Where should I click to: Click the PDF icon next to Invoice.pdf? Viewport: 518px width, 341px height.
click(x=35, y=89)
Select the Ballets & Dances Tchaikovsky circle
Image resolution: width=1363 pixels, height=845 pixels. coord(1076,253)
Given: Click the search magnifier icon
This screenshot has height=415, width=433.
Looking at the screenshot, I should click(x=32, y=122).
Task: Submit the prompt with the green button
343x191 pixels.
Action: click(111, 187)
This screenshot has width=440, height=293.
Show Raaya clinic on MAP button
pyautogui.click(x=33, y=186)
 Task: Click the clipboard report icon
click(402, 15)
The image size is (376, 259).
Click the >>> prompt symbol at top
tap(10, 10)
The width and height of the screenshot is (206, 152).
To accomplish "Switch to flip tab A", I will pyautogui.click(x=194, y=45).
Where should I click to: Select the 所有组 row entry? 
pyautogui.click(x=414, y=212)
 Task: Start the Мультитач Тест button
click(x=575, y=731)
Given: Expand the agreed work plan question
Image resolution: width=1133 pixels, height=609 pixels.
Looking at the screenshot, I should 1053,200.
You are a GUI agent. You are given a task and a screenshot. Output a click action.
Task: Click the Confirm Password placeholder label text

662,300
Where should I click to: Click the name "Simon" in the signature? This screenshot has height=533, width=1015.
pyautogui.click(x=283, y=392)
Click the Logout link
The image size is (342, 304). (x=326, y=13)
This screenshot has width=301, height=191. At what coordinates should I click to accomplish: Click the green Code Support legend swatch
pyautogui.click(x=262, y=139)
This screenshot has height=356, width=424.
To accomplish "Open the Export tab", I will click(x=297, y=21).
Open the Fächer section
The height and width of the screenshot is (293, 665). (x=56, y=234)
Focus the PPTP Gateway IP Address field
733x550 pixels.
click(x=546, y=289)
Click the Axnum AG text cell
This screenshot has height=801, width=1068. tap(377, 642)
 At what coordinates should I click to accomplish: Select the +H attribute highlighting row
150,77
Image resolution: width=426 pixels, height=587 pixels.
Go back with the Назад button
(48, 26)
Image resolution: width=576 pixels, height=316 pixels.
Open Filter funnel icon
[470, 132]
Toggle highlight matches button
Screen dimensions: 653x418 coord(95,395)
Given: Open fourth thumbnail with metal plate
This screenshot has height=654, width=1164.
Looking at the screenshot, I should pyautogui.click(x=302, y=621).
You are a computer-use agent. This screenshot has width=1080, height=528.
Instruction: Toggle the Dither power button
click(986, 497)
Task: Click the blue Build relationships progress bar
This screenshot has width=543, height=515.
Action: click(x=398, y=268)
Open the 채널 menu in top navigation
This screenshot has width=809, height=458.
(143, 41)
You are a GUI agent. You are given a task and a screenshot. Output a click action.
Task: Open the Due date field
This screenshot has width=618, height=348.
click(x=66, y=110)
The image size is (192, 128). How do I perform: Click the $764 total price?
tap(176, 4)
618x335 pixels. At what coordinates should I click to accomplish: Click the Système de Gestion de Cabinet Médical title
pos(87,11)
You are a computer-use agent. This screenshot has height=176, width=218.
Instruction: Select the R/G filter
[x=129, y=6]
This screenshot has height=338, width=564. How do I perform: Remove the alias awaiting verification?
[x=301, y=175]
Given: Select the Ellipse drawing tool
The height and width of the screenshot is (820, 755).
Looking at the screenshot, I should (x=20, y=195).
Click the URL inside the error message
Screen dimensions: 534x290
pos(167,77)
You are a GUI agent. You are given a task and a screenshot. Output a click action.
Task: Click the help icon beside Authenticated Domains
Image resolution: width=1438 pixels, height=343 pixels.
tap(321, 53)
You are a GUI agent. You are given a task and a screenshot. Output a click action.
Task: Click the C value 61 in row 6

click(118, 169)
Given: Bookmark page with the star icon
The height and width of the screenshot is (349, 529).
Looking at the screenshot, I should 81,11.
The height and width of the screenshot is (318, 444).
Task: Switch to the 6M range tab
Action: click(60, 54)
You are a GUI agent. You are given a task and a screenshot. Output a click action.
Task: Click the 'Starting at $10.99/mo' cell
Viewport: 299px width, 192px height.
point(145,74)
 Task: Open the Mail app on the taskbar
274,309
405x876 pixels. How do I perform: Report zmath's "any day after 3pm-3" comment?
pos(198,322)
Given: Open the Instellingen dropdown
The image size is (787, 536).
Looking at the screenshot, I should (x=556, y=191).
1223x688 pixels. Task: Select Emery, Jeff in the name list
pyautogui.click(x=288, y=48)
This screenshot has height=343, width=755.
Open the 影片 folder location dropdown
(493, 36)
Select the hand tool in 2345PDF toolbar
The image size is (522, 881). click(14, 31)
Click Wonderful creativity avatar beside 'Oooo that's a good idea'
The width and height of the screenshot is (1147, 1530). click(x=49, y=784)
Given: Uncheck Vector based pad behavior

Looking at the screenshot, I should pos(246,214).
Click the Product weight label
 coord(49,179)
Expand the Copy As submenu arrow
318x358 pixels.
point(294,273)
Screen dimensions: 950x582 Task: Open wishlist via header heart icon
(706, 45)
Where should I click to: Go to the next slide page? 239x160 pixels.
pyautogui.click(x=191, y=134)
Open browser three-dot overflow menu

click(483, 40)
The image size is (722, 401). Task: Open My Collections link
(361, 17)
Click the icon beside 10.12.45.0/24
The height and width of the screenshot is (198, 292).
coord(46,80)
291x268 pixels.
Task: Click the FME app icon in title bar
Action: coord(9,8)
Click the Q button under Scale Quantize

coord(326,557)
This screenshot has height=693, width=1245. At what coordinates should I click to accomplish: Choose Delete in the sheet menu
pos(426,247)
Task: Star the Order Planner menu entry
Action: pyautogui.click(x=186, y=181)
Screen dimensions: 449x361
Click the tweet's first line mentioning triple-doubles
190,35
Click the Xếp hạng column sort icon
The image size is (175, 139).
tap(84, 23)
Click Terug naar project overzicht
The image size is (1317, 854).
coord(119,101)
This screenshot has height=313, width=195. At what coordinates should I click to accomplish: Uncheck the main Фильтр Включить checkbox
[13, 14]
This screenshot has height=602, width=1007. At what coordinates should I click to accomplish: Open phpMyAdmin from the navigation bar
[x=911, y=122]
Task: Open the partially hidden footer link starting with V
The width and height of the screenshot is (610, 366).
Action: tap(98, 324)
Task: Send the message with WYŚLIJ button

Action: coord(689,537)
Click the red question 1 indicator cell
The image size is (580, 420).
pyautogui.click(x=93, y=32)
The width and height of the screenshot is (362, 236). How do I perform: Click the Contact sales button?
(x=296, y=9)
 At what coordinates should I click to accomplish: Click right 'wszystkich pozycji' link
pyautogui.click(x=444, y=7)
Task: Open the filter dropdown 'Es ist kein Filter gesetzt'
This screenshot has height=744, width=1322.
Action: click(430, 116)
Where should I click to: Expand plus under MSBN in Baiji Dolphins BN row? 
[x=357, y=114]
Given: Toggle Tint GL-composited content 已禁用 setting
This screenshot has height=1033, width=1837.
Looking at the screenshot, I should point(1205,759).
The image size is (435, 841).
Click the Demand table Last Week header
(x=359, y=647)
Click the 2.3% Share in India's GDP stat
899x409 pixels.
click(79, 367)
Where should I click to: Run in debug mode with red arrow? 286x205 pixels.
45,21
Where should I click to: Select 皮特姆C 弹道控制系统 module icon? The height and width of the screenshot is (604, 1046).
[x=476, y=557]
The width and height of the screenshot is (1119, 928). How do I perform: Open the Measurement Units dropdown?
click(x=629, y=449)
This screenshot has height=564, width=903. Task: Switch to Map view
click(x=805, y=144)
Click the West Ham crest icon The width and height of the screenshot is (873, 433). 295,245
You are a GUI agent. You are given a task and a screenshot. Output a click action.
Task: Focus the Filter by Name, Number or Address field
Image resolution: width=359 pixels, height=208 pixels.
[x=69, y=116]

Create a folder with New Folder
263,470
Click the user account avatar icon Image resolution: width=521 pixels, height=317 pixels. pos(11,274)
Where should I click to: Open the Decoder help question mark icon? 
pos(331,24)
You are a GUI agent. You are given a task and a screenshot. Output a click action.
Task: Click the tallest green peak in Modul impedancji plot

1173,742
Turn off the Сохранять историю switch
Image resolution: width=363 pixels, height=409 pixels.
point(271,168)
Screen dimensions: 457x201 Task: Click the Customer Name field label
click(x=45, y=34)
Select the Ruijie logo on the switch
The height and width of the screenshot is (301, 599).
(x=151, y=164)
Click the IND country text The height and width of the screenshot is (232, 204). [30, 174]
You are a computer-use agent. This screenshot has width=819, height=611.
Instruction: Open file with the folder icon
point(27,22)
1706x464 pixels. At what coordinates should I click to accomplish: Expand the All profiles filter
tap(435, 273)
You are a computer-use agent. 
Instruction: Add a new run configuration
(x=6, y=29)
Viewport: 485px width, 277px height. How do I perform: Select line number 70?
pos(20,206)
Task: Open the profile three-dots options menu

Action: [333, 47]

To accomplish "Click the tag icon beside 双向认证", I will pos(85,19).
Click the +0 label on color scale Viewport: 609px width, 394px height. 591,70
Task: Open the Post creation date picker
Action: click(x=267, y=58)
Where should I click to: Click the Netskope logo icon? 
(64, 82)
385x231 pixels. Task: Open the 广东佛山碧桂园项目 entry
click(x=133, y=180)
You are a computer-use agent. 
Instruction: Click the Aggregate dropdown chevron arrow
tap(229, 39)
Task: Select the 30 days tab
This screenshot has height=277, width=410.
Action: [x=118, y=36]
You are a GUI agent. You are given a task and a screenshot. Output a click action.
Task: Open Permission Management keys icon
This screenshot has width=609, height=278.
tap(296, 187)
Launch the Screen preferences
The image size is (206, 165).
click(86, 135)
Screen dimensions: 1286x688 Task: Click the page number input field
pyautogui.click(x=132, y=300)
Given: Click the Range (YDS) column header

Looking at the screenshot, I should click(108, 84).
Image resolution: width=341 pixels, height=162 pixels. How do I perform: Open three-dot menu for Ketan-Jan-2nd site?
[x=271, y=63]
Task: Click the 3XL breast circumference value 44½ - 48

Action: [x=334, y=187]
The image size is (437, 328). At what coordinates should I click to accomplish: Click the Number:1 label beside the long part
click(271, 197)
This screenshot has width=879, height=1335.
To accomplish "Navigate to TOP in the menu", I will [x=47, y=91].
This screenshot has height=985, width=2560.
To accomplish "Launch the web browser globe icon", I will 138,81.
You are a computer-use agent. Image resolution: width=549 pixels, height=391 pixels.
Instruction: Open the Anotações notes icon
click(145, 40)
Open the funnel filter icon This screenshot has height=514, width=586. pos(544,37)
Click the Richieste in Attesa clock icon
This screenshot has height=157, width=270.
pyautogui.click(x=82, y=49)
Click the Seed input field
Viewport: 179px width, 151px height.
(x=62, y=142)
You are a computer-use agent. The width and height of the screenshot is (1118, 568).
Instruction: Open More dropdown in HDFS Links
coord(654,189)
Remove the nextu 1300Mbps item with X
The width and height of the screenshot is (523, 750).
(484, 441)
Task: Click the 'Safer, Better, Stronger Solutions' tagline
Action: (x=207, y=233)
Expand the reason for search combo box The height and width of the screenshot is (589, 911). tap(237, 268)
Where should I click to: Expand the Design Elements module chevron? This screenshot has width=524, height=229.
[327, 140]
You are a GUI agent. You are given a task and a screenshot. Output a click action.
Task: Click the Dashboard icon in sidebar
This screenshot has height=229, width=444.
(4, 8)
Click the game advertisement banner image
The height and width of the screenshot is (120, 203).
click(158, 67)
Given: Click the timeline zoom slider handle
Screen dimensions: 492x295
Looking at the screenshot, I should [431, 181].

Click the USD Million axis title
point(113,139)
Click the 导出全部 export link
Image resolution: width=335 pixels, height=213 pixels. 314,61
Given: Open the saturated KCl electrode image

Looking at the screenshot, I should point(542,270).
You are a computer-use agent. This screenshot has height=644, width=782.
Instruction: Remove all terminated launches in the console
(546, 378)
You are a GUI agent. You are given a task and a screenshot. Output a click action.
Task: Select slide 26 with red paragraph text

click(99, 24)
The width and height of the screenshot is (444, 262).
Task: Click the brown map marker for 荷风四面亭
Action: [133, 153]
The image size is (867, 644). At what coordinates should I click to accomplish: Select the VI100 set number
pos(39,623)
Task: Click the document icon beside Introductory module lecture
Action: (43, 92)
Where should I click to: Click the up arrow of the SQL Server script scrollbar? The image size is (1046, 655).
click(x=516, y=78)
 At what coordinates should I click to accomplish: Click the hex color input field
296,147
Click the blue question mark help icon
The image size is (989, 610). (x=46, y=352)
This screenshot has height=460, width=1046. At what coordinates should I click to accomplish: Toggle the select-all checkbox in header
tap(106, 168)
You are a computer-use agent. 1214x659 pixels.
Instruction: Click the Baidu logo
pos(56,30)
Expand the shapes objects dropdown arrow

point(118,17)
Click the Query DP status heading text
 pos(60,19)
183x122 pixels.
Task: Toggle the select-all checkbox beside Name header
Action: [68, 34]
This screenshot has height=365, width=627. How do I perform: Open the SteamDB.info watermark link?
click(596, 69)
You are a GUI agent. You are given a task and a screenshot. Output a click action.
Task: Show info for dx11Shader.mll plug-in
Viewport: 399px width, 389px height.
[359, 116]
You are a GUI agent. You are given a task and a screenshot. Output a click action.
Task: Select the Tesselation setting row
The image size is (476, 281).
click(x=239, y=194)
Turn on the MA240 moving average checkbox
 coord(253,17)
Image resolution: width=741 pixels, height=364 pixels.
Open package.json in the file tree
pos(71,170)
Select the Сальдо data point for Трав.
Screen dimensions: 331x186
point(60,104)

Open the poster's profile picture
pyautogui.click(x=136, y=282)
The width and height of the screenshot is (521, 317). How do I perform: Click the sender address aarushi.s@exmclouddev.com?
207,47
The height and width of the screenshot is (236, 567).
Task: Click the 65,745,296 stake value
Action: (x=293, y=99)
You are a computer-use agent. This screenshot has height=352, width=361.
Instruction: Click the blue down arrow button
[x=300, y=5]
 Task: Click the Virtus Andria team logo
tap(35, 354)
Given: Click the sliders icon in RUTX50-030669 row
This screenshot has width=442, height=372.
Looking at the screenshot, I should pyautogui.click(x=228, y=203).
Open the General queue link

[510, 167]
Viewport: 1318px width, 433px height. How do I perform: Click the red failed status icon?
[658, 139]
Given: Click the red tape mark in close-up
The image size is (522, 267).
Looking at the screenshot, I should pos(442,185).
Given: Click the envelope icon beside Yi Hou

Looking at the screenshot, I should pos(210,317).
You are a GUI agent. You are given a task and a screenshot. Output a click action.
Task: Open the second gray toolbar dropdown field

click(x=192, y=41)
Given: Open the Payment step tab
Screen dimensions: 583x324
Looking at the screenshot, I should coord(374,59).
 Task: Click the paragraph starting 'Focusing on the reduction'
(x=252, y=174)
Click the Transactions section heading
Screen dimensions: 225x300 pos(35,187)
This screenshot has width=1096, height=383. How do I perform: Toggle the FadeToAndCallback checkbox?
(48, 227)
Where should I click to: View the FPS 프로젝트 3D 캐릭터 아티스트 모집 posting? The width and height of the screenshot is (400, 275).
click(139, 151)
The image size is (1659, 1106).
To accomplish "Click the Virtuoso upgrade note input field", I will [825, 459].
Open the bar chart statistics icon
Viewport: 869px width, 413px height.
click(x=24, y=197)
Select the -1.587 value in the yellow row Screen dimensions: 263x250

* Work required
Wherever a line in the listing contains the word "search", copy that line out.

* Answer
Given: Click the search magnifier icon
Expand the reason for search combo box The height and width of the screenshot is (589, 911). tap(237, 268)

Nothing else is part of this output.